AIM OF THE TASK: Place the entries starting at the line that contains "Open the Hannover departure row" and ending at the line that contains "coord(611,185)" into a Markdown table with the columns Row and Text, numbering each row and omitting blank lines.

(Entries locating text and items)
----------

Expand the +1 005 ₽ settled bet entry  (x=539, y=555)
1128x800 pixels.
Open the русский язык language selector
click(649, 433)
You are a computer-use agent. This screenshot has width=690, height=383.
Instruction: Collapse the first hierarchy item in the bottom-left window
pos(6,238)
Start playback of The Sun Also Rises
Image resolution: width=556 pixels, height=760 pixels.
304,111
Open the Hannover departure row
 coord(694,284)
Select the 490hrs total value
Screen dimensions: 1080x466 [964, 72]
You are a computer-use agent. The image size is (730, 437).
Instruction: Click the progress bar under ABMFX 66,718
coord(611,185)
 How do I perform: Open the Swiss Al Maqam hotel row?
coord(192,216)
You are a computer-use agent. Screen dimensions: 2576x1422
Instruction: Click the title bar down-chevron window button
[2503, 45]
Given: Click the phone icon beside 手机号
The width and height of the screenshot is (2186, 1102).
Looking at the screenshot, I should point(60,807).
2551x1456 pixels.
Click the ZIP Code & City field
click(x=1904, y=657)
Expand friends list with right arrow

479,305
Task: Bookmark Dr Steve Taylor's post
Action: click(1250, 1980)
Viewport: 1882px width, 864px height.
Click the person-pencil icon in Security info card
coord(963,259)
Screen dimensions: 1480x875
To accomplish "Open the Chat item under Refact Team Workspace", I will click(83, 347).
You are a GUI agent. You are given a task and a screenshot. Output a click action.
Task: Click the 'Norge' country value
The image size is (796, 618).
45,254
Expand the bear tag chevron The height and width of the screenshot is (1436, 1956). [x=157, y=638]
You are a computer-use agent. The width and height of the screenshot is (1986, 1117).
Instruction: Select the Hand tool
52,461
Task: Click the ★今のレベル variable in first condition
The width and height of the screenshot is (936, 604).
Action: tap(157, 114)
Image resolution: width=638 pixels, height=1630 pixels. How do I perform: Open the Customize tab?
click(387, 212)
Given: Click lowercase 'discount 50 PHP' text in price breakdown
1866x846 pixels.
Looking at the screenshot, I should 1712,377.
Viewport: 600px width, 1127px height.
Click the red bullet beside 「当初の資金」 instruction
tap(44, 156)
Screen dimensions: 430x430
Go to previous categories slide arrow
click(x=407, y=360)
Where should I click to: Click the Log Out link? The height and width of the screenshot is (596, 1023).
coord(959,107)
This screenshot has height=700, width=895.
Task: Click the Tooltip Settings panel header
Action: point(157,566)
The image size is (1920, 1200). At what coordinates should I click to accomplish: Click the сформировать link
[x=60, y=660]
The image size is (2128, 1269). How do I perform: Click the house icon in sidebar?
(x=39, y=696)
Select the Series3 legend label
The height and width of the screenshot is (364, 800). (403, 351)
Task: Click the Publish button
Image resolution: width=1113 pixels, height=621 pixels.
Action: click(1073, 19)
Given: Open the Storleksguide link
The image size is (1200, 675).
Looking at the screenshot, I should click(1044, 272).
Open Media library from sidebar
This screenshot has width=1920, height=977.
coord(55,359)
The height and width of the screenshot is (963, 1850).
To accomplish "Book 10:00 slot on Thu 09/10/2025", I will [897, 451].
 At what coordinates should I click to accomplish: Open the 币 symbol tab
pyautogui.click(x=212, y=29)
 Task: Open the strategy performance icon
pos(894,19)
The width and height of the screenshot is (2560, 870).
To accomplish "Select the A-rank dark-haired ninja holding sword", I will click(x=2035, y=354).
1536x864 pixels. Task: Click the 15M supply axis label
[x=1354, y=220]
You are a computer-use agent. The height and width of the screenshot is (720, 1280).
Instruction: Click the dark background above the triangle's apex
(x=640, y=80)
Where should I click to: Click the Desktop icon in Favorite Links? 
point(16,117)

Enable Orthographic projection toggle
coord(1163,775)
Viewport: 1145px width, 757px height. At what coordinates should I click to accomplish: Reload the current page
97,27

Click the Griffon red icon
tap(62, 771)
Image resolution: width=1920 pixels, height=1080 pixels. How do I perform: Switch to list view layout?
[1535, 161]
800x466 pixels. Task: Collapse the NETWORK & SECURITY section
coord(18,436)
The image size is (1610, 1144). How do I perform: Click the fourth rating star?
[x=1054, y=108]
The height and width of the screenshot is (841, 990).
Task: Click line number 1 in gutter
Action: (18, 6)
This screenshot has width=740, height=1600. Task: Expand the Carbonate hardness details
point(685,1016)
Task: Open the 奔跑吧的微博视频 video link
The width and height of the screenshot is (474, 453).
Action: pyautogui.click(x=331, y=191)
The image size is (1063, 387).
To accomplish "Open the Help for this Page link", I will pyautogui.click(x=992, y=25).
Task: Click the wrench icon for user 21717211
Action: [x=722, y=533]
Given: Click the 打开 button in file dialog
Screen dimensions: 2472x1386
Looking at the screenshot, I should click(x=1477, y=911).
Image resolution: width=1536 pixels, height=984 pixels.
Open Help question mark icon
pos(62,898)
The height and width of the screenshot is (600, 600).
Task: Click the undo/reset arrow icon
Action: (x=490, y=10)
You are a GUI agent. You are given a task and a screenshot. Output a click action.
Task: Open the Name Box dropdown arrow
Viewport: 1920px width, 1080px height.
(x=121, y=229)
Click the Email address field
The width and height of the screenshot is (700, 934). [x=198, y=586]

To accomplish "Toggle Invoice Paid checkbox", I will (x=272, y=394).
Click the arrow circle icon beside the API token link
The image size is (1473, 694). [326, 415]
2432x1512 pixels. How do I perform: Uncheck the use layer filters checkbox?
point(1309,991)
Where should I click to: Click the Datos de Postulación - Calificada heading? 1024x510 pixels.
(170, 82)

----------

RESPONSE FOR THIS EXERCISE:
| Row | Text |
|---|---|
| 1 | Open the Hannover departure row |
| 2 |  coord(694,284) |
| 3 | Select the 490hrs total value |
| 4 | Screen dimensions: 1080x466 [964, 72] |
| 5 | You are a computer-use agent. The image size is (730, 437). |
| 6 | Instruction: Click the progress bar under ABMFX 66,718 |
| 7 | coord(611,185) |